Avevo visto una sua foto, prima della mia nascita. Indossava una camicia bianca, dentro i pantaloni, che avevano la cintura. Era magro. Capelli castani, occhiali. La figura maschile della mia infanzia è stata lo zio. Gli avevo fatto il regalo per la festa del papà. Una custodia per pettini che si infilava nella tasca della giacca. Gli piaceva profumarsi e vestirsi bene, non osavo mandarlo a mio padre. Prese il regalo, era imbarazzato. Non l’ha mai usato.
Il nonno veniva a Châteauroux una volta all’anno. Era un ebreo dell’Europa centrale, nato ad Alessandria, parlava dieci lingue. Il rapporto con mia madre era molto difficile per lui.

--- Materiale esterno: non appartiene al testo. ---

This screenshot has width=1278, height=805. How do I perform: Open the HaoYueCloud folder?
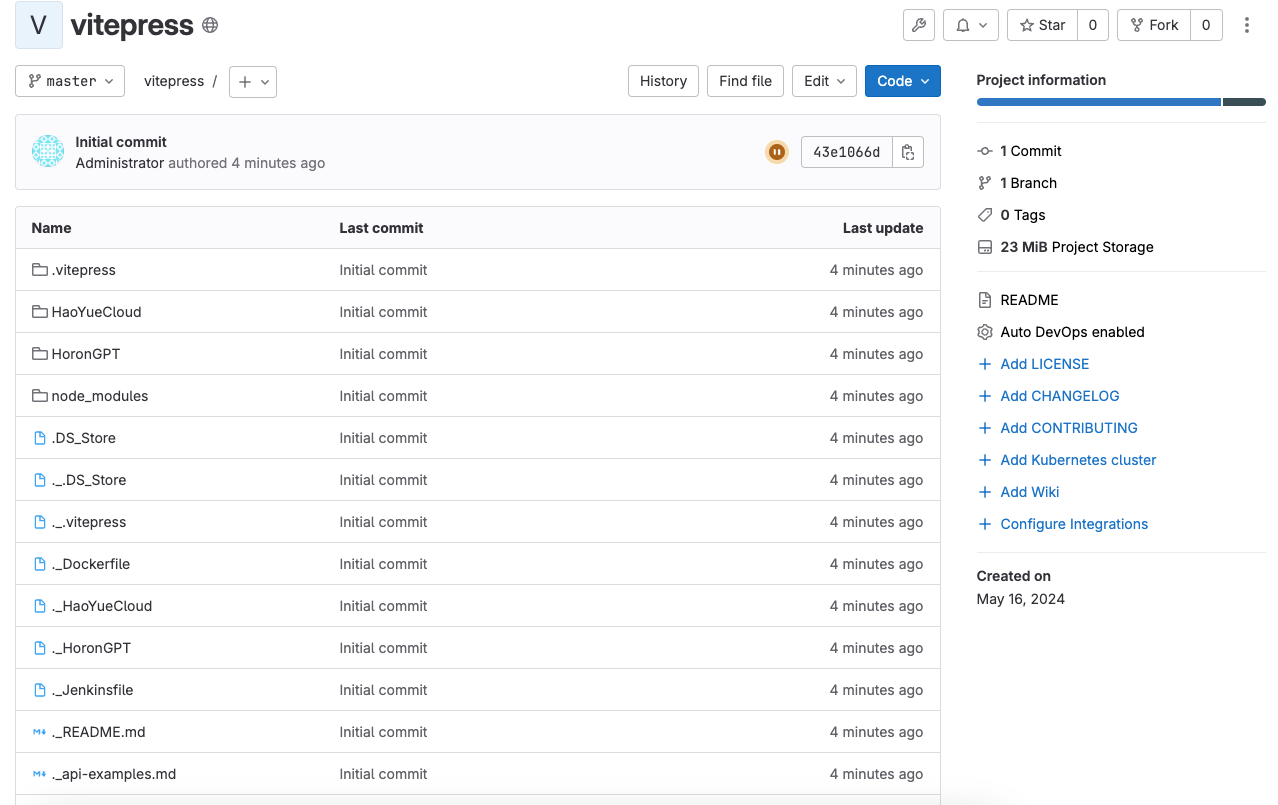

C’erano pochi uomini intorno a me. Relazioni distanti, conversazioni distinte, gentili. Commercianti. I padri delle mie amiche. Tutti i miei insegnanti erano donne. I padri aspettavano le figlie all’uscita da scuola, il sabato. Potevo vederli da lontano, seduti al volante della loro auto. Ne ho incrociato uno, in corridoio, nell’appartamento dove sono stata invitata per un compleanno.
Bussano alla porta. Mio padre. L’immagine che mi ero fatta, quella della fotografia, non corrispondeva alla realtà. Ho visto quel genere di uomini soltanto in televisione. Era elegante, senza cravatta, i capelli neri, lunghi, leggermente di lato. Mi sono gettata tra le sue braccia, piangendo, il respiro scosso dai singhiozzi.
Sono felice di conoscerti. Piango, ma è perché sono felice. Sono felice…
Anch’io, Christine.
Mi chiude tra le sue braccia. La mamma posa una mano sulla mia testa, sussurra parole rassicuranti. La stanza è piena di luce.
Aveva prenotato un tavolo in un ristorante vicino alla stazione. La guida Michelin raccontava di specialità alsaziane.
Ti piacciono i crauti?
Veramente, no.
Vedo che hai una certa personalità.
La mamma ha gli occhi che brillano, l’angolo della bocca si alza: Ha preso da te.
Lui sorride. Ha un sorriso speciale. Le labbra sono sottili, aggraziate, e lunghe.